* Input material
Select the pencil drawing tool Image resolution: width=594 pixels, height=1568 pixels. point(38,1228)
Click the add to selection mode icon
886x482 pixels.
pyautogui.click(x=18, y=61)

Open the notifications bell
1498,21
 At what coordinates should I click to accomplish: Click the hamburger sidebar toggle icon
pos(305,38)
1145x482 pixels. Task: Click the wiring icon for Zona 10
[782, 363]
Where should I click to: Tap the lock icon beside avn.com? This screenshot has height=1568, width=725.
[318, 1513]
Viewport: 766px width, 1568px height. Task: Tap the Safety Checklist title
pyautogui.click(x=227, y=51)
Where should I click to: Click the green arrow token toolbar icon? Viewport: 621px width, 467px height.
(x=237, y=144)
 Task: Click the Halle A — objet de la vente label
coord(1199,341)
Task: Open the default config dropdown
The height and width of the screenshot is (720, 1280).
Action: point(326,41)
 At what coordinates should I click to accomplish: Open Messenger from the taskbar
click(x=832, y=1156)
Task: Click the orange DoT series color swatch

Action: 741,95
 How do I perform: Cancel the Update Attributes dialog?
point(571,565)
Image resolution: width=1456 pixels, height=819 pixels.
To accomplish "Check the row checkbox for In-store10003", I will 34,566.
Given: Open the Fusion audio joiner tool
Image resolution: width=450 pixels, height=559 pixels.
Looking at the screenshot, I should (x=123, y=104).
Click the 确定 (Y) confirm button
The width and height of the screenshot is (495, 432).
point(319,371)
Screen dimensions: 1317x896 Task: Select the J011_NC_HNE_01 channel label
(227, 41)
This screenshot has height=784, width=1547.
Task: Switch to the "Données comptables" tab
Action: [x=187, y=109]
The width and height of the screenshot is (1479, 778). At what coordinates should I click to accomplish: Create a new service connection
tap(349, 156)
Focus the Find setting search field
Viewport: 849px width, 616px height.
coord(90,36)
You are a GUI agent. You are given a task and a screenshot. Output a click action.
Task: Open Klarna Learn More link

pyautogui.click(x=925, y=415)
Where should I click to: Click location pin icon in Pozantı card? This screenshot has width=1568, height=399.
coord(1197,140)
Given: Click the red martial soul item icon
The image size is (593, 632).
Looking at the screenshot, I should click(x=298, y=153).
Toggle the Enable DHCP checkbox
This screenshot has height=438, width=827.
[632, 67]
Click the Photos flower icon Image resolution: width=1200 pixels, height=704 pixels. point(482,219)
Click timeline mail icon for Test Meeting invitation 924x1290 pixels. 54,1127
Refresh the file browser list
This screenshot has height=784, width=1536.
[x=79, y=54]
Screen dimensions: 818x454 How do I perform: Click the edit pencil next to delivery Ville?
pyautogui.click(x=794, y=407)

* What to do
Write out these lines again, switching "Where should I click to:" to "Where do I click to:" and leaving everything else unchanged.

* Response
Select the pencil drawing tool Image resolution: width=594 pixels, height=1568 pixels. point(38,1228)
Click the add to selection mode icon
886x482 pixels.
pyautogui.click(x=18, y=61)

Open the notifications bell
1498,21
 At what coordinates should I click to accomplish: Click the hamburger sidebar toggle icon
pos(305,38)
1145x482 pixels. Task: Click the wiring icon for Zona 10
[782, 363]
Where do I click to: Tap the lock icon beside avn.com? This screenshot has height=1568, width=725.
[318, 1513]
Viewport: 766px width, 1568px height. Task: Tap the Safety Checklist title
pyautogui.click(x=227, y=51)
Where do I click to: Click the green arrow token toolbar icon? Viewport: 621px width, 467px height.
(x=237, y=144)
 Task: Click the Halle A — objet de la vente label
coord(1199,341)
Task: Open the default config dropdown
The height and width of the screenshot is (720, 1280).
Action: point(326,41)
 At what coordinates should I click to accomplish: Open Messenger from the taskbar
click(x=832, y=1156)
Task: Click the orange DoT series color swatch

Action: 741,95
 How do I perform: Cancel the Update Attributes dialog?
point(571,565)
Image resolution: width=1456 pixels, height=819 pixels.
To accomplish "Check the row checkbox for In-store10003", I will 34,566.
Given: Open the Fusion audio joiner tool
Image resolution: width=450 pixels, height=559 pixels.
Looking at the screenshot, I should (x=123, y=104).
Click the 确定 (Y) confirm button
The width and height of the screenshot is (495, 432).
point(319,371)
Screen dimensions: 1317x896 Task: Select the J011_NC_HNE_01 channel label
(227, 41)
This screenshot has height=784, width=1547.
Task: Switch to the "Données comptables" tab
Action: [x=187, y=109]
The width and height of the screenshot is (1479, 778). At what coordinates should I click to accomplish: Create a new service connection
tap(349, 156)
Focus the Find setting search field
Viewport: 849px width, 616px height.
coord(90,36)
You are a GUI agent. You are given a task and a screenshot. Output a click action.
Task: Open Klarna Learn More link

pyautogui.click(x=925, y=415)
Where do I click to: Click location pin icon in Pozantı card? This screenshot has width=1568, height=399.
coord(1197,140)
Given: Click the red martial soul item icon
The image size is (593, 632).
Looking at the screenshot, I should click(x=298, y=153).
Toggle the Enable DHCP checkbox
This screenshot has height=438, width=827.
[632, 67]
Click the Photos flower icon Image resolution: width=1200 pixels, height=704 pixels. point(482,219)
Click timeline mail icon for Test Meeting invitation 924x1290 pixels. 54,1127
Refresh the file browser list
This screenshot has height=784, width=1536.
[x=79, y=54]
Screen dimensions: 818x454 How do I perform: Click the edit pencil next to delivery Ville?
pyautogui.click(x=794, y=407)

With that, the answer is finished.